Mein Herzschlag steigerte sich noch mehr, als ich den Tisch erreicht hatte - mit zitternden Knien und ein wenig zögernd setzte ich mich ihm schließlich gegenüber auf den Stuhl. Ich konnte meinen Blick nicht von seinem Gesicht abwenden und noch immer konnte ich es nicht glauben, dass es Gibbs war, der mich eingeladen hatte. Mein innerlichster Wunsch war also endlich in Erfüllung gegangen und jetzt, wo wir hier waren, in diesem schicken Restaurant, brachte ich keinen einzigen Ton hervor, wusste ich nicht, was ich sagen sollte.

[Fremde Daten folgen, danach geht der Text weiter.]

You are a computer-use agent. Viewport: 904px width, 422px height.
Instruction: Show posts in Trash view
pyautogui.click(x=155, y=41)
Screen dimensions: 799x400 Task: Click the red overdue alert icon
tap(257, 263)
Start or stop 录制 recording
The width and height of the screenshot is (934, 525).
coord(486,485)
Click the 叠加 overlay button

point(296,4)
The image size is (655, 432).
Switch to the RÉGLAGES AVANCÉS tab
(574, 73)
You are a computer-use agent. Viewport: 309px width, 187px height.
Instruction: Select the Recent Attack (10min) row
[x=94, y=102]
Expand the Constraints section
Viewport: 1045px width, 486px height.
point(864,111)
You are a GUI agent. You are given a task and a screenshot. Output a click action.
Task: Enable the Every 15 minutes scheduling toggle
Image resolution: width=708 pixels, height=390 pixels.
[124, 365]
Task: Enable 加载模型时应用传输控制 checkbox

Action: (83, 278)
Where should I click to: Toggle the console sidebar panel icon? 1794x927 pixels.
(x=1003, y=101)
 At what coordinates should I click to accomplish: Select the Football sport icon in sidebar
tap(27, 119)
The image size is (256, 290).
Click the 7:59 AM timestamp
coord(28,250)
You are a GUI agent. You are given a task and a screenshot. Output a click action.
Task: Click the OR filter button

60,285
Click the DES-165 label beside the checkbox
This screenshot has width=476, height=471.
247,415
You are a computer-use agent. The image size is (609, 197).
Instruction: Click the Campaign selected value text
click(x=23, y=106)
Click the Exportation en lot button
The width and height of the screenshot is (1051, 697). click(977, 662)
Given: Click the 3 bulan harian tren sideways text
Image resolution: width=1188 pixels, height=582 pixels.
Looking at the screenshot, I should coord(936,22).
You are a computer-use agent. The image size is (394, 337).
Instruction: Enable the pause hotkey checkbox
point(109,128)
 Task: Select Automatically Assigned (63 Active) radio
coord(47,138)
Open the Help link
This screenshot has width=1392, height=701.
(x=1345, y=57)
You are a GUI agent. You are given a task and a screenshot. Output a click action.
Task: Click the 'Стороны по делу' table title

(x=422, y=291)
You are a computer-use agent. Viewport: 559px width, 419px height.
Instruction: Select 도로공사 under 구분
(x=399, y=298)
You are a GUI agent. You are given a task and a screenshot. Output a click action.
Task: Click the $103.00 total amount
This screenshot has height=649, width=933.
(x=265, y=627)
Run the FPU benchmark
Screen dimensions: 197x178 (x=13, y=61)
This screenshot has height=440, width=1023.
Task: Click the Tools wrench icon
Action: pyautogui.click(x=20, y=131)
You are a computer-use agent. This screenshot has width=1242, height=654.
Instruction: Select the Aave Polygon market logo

Jethro legte seinen Kopf schief, weswegen ich mich schließlich räusperte, meine Hände auf den Tisch legte und verlegen auf dem Stuhl hin- und herrutschte. „Uhmm, hi“, brachte ich schließlich hervor und kam mir wie der letzte Trottel auf Erden vor. „Ich… ähm… bin ein wenig überrascht, dich hier zu sehen“, fügte ich hinzu und wünschte mir, meine Ohren würden sich nicht rot verfärben. Gibbs hob seine Augenbrauen und beugte sich ein wenig nach vorne. „DU bist überrascht, MICH zu sehen? Immerhin hast du mir diese Valentinstagskarte geschickt“, sagte er und jetzt war es an mir, meine Augenbrauen zu heben. „Aber ich dachte, DU hast MICH eingeladen“, erwiderte ich und meine Eingeweide verwandelten sich in einen harten Knoten. Erneut überkam mich riesige Enttäuschung, als ich erkannte, dass wir wohl beide aufs Kreuz gelegt worden waren. Ich hätte es wissen müssen - bereits als ich ihn an diesem Tisch sitzen gesehen hatte - dass er sich nicht freiwillig mit mir zum Abendessen verabredet hatte.
Wir sahen uns an und für ein paar Sekunden herrschte Schweigen, bis wir beide ein synchrones „Abby!“ von uns gaben. Trotz meiner neuerlichen Niedergeschlagenheit konnte ich mir ein Lächeln nicht verkneifen und Gibbs schüttelte sichtlich amüsiert seinen Kopf. „Und was machen wir jetzt?“ fragte ich als ich den Kellner bemerkte, der mir vorhin seine Hilfe angeboten hatte. Er kam auf unseren Tisch zu und hielt zwei Speisekarten in den Händen. „Nun, wo wir schon einmal hier sind und sich eine gewisse Laborantin solche Mühe gegeben hat, uns hierher zu bringen, sollten wir das ausnützen“, antwortete Jethro, weshalb ich mich in dem Restaurant skeptisch umsah und ihn schließlich wieder anblickte. „Ähm, meinst du nicht, dass das ein wenig zu teuer ist, Boss?“ wollte ich wissen und knetete nervös meine Finger. Der harte Knoten, der meine Eingeweide gewesen war, löste sich wieder auf, als ich erkannte, dass Gibbs nicht vorhatte, mich von hier zu verjagen oder schreiend das Weite suchen, weil ich keine heiße rothaarige Frau war, von der er vielleicht gedacht hatte, dass sie ihn eingeladen hatte.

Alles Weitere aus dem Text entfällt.